▶ [WHAT YOU WILL DO]:
Copy the material below word for word, from its first line through the line containing "Looking at the", including both of those lines. Leave the pictures out.

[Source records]
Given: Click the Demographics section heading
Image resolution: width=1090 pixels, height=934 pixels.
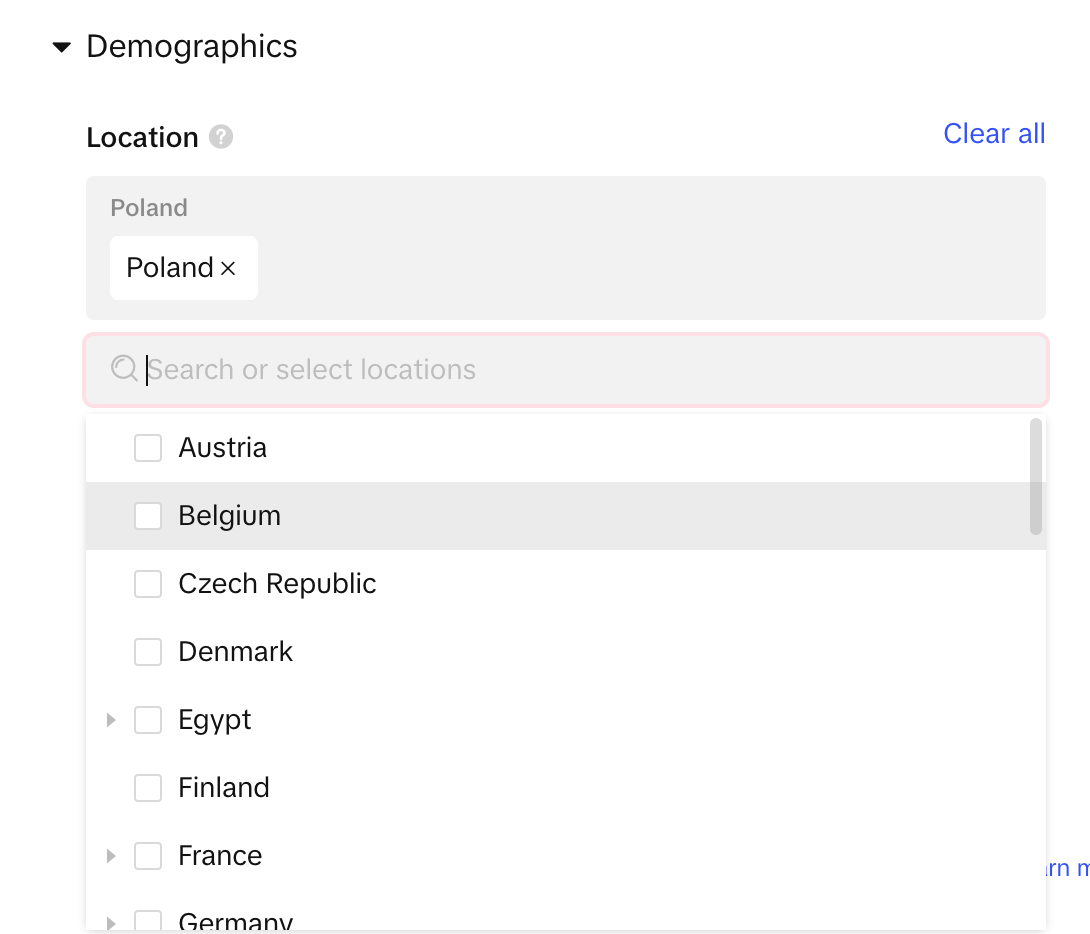Looking at the screenshot, I should [x=192, y=47].
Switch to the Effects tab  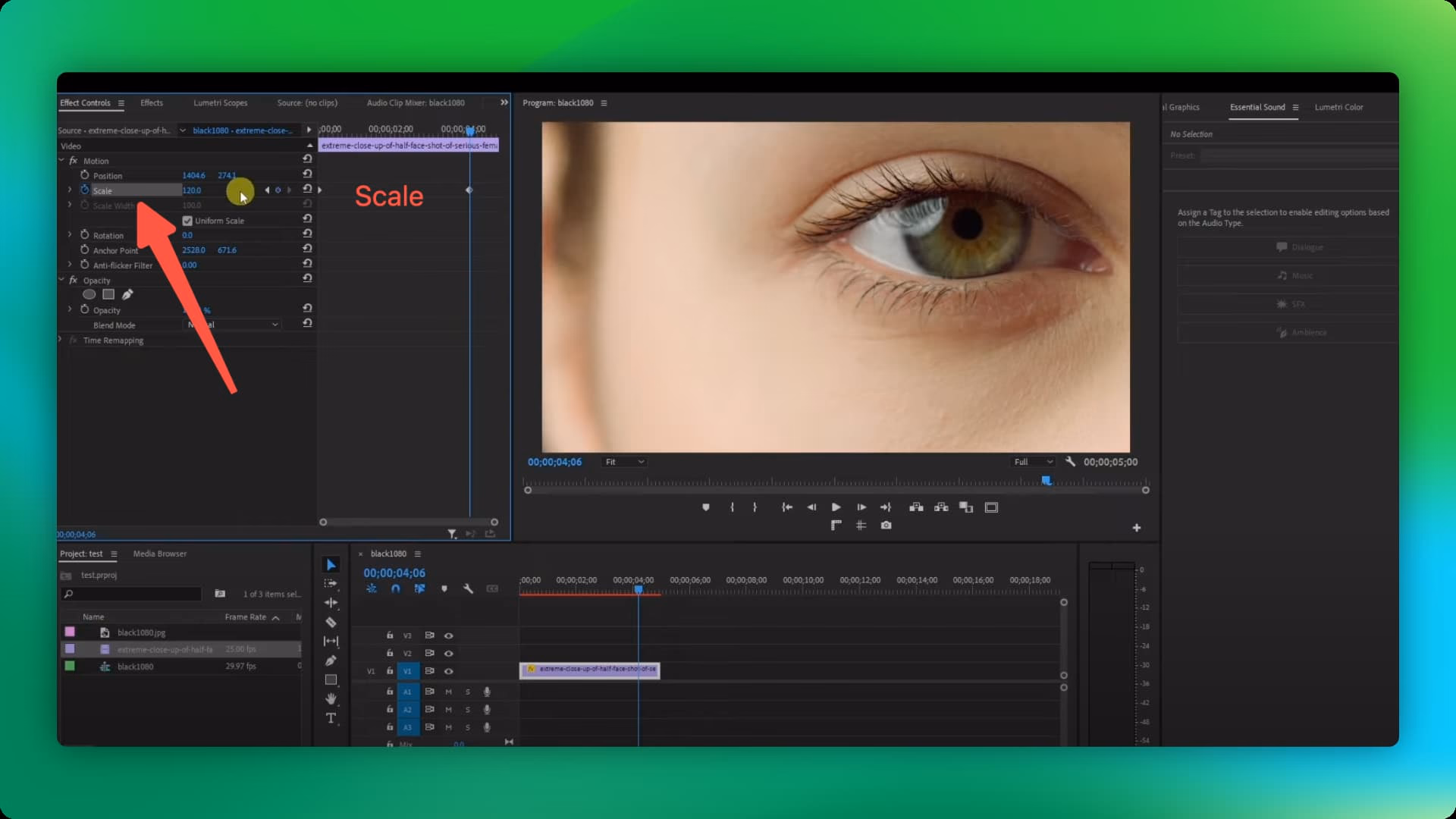click(152, 102)
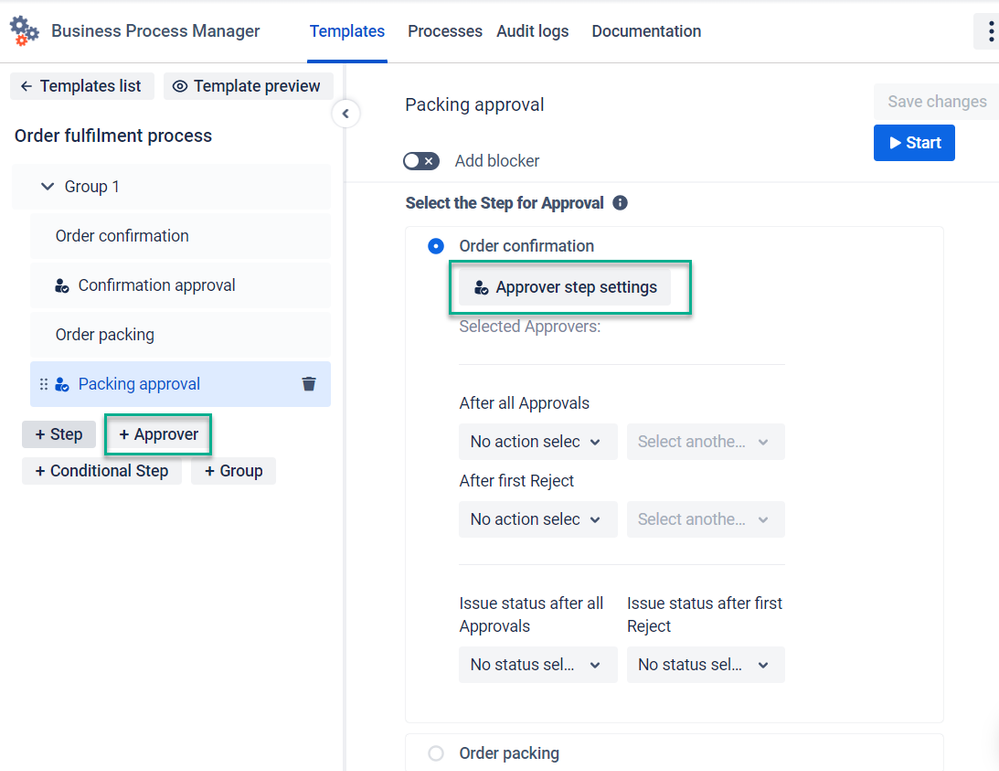Click the approver icon next to Confirmation approval
Screen dimensions: 999x771
(62, 286)
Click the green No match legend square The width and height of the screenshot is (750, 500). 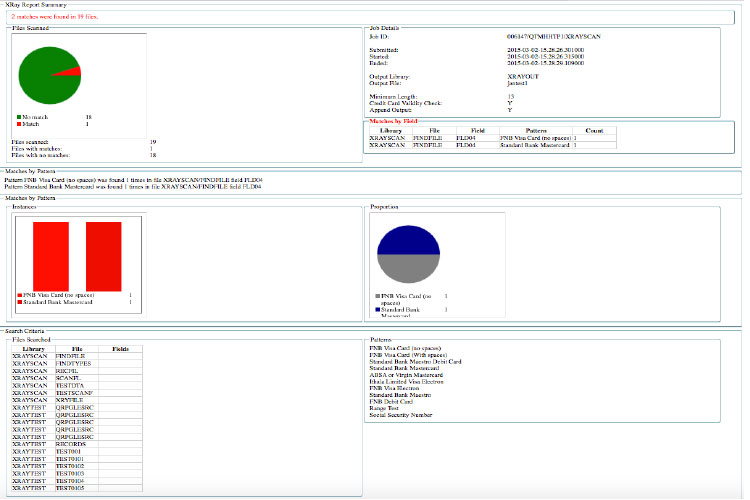click(x=19, y=117)
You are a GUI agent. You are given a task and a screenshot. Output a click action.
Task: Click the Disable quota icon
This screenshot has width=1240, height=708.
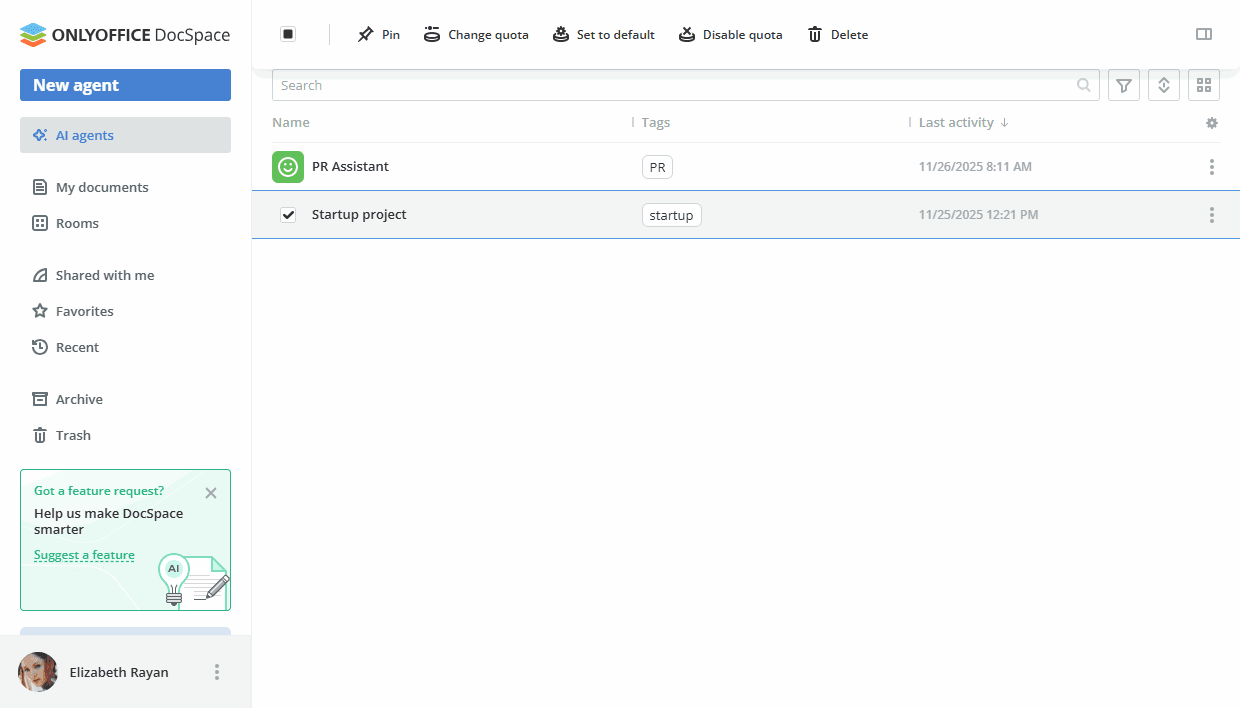click(687, 35)
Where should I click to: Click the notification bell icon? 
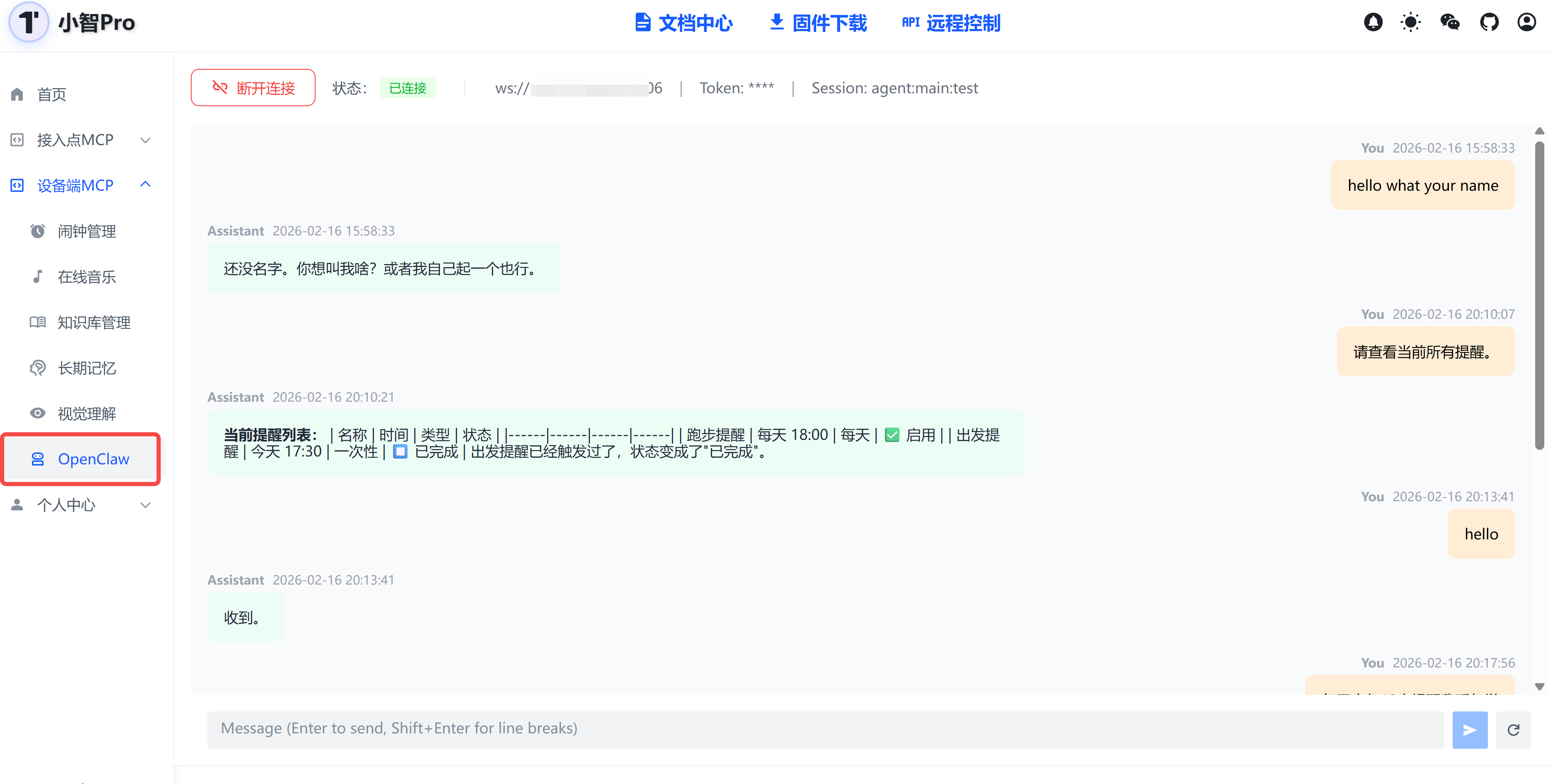pos(1373,23)
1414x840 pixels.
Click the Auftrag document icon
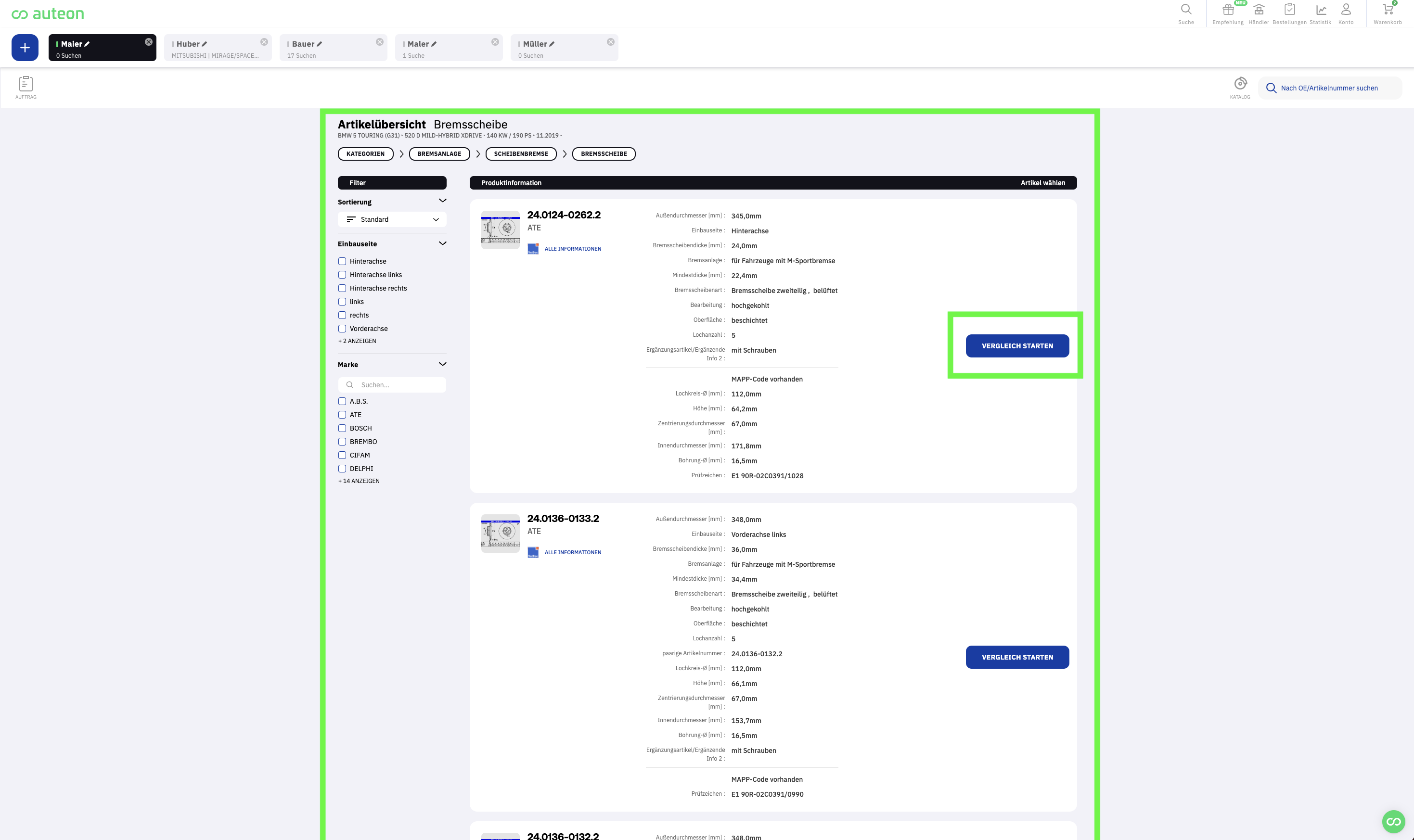point(26,84)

▶ [RESPONSE TO THE TASK]:
Given: Click the Demographics section heading
Image resolution: width=1090 pixels, height=934 pixels.
Looking at the screenshot, I should [x=192, y=47].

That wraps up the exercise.